Extracted data entries:

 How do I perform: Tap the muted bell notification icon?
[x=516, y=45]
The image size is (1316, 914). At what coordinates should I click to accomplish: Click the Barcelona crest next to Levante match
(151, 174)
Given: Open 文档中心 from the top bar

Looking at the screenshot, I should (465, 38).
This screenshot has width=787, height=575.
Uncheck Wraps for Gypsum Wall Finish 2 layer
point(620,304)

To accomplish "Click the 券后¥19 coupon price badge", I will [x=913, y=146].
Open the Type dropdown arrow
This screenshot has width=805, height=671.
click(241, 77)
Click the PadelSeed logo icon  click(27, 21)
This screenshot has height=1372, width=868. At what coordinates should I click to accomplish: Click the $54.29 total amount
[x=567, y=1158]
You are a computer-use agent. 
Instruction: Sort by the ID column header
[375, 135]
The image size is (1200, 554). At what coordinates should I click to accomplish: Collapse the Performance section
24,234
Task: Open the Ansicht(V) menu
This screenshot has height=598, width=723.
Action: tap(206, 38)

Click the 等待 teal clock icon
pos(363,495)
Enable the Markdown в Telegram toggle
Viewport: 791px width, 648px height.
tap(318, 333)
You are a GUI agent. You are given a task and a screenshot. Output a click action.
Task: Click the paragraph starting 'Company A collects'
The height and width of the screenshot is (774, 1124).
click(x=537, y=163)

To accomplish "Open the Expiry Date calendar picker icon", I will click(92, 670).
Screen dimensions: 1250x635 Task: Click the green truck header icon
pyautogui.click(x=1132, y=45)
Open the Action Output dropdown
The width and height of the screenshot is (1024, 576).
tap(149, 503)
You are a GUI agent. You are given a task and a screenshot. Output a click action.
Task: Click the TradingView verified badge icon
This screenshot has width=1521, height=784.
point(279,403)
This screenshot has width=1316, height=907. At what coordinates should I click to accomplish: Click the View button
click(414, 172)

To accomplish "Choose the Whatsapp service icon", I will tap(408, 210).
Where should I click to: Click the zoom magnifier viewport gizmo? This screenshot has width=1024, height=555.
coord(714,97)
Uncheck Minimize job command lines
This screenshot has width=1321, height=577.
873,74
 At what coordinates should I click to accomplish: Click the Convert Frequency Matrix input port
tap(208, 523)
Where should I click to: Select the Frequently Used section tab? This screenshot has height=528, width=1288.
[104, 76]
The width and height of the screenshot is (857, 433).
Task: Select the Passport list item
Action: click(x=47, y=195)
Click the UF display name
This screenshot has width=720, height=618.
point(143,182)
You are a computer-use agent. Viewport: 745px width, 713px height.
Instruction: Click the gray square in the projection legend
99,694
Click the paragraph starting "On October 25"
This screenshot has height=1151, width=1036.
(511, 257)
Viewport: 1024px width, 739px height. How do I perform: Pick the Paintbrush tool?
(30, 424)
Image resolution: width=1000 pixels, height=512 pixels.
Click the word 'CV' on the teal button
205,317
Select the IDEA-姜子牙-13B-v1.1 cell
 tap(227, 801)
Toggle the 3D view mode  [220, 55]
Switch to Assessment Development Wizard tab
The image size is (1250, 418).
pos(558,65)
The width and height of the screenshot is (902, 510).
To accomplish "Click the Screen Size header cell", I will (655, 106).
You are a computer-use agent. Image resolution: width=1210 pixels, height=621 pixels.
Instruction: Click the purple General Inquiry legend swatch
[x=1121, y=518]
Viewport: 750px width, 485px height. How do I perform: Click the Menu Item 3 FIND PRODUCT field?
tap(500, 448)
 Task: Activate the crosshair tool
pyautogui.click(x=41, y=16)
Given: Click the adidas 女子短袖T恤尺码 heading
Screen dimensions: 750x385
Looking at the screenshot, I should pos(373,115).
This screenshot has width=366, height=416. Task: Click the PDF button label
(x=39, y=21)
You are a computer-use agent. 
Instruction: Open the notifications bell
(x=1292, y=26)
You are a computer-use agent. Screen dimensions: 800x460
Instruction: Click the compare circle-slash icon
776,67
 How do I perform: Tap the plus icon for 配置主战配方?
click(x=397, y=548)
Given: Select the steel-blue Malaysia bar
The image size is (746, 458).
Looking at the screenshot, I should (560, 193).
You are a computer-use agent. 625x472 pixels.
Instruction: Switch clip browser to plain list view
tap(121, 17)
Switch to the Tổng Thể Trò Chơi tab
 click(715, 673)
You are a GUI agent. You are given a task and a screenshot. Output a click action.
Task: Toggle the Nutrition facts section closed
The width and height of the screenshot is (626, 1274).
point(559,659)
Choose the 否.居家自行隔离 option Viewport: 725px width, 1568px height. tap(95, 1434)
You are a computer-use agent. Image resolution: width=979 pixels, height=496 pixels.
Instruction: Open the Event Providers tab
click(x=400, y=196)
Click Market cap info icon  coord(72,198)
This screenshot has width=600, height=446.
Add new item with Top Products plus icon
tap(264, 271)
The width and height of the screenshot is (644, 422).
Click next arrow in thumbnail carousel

**THE TASK**
Repeat the data verbatim.

**RESULT OF THE TASK**
 How do I perform: Tap the muted bell notification icon?
[x=516, y=45]
The image size is (1316, 914). At what coordinates should I click to accomplish: Click the Barcelona crest next to Levante match
(151, 174)
Given: Open 文档中心 from the top bar

Looking at the screenshot, I should (465, 38).
This screenshot has width=787, height=575.
Uncheck Wraps for Gypsum Wall Finish 2 layer
point(620,304)

To accomplish "Click the 券后¥19 coupon price badge", I will [x=913, y=146].
Open the Type dropdown arrow
This screenshot has width=805, height=671.
click(241, 77)
Click the PadelSeed logo icon  click(27, 21)
This screenshot has height=1372, width=868. At what coordinates should I click to accomplish: Click the $54.29 total amount
[x=567, y=1158]
You are a computer-use agent. 
Instruction: Sort by the ID column header
[375, 135]
The image size is (1200, 554). At what coordinates should I click to accomplish: Collapse the Performance section
24,234
Task: Open the Ansicht(V) menu
This screenshot has height=598, width=723.
Action: tap(206, 38)

Click the 等待 teal clock icon
pos(363,495)
Enable the Markdown в Telegram toggle
Viewport: 791px width, 648px height.
tap(318, 333)
You are a GUI agent. You are given a task and a screenshot. Output a click action.
Task: Click the paragraph starting 'Company A collects'
The height and width of the screenshot is (774, 1124).
click(x=537, y=163)

To accomplish "Open the Expiry Date calendar picker icon", I will click(92, 670).
Screen dimensions: 1250x635 Task: Click the green truck header icon
pyautogui.click(x=1132, y=45)
Open the Action Output dropdown
The width and height of the screenshot is (1024, 576).
tap(149, 503)
You are a GUI agent. You are given a task and a screenshot. Output a click action.
Task: Click the TradingView verified badge icon
This screenshot has width=1521, height=784.
point(279,403)
This screenshot has width=1316, height=907. At what coordinates should I click to accomplish: Click the View button
click(414, 172)

To accomplish "Choose the Whatsapp service icon", I will tap(408, 210).
Where should I click to: Click the zoom magnifier viewport gizmo? This screenshot has width=1024, height=555.
coord(714,97)
Uncheck Minimize job command lines
This screenshot has width=1321, height=577.
873,74
 At what coordinates should I click to accomplish: Click the Convert Frequency Matrix input port
tap(208, 523)
Where should I click to: Select the Frequently Used section tab? This screenshot has height=528, width=1288.
[104, 76]
The width and height of the screenshot is (857, 433).
Task: Select the Passport list item
Action: click(x=47, y=195)
Click the UF display name
This screenshot has width=720, height=618.
point(143,182)
You are a computer-use agent. Viewport: 745px width, 713px height.
Instruction: Click the gray square in the projection legend
99,694
Click the paragraph starting "On October 25"
This screenshot has height=1151, width=1036.
(511, 257)
Viewport: 1024px width, 739px height. How do I perform: Pick the Paintbrush tool?
(30, 424)
Image resolution: width=1000 pixels, height=512 pixels.
Click the word 'CV' on the teal button
205,317
Select the IDEA-姜子牙-13B-v1.1 cell
 tap(227, 801)
Toggle the 3D view mode  [220, 55]
Switch to Assessment Development Wizard tab
The image size is (1250, 418).
pos(558,65)
The width and height of the screenshot is (902, 510).
To accomplish "Click the Screen Size header cell", I will (655, 106).
You are a computer-use agent. Image resolution: width=1210 pixels, height=621 pixels.
Instruction: Click the purple General Inquiry legend swatch
[x=1121, y=518]
Viewport: 750px width, 485px height. How do I perform: Click the Menu Item 3 FIND PRODUCT field?
tap(500, 448)
 Task: Activate the crosshair tool
pyautogui.click(x=41, y=16)
Given: Click the adidas 女子短袖T恤尺码 heading
Screen dimensions: 750x385
Looking at the screenshot, I should pos(373,115).
This screenshot has width=366, height=416. Task: Click the PDF button label
(x=39, y=21)
You are a computer-use agent. 
Instruction: Open the notifications bell
(x=1292, y=26)
You are a computer-use agent. Screen dimensions: 800x460
Instruction: Click the compare circle-slash icon
776,67
 How do I perform: Tap the plus icon for 配置主战配方?
click(x=397, y=548)
Given: Select the steel-blue Malaysia bar
The image size is (746, 458).
Looking at the screenshot, I should (560, 193).
You are a computer-use agent. 625x472 pixels.
Instruction: Switch clip browser to plain list view
tap(121, 17)
Switch to the Tổng Thể Trò Chơi tab
 click(715, 673)
You are a GUI agent. You are given a task and a screenshot. Output a click action.
Task: Toggle the Nutrition facts section closed
The width and height of the screenshot is (626, 1274).
point(559,659)
Choose the 否.居家自行隔离 option Viewport: 725px width, 1568px height. tap(95, 1434)
You are a computer-use agent. Image resolution: width=979 pixels, height=496 pixels.
Instruction: Open the Event Providers tab
click(x=400, y=196)
Click Market cap info icon  coord(72,198)
This screenshot has width=600, height=446.
Add new item with Top Products plus icon
tap(264, 271)
The width and height of the screenshot is (644, 422).
Click next arrow in thumbnail carousel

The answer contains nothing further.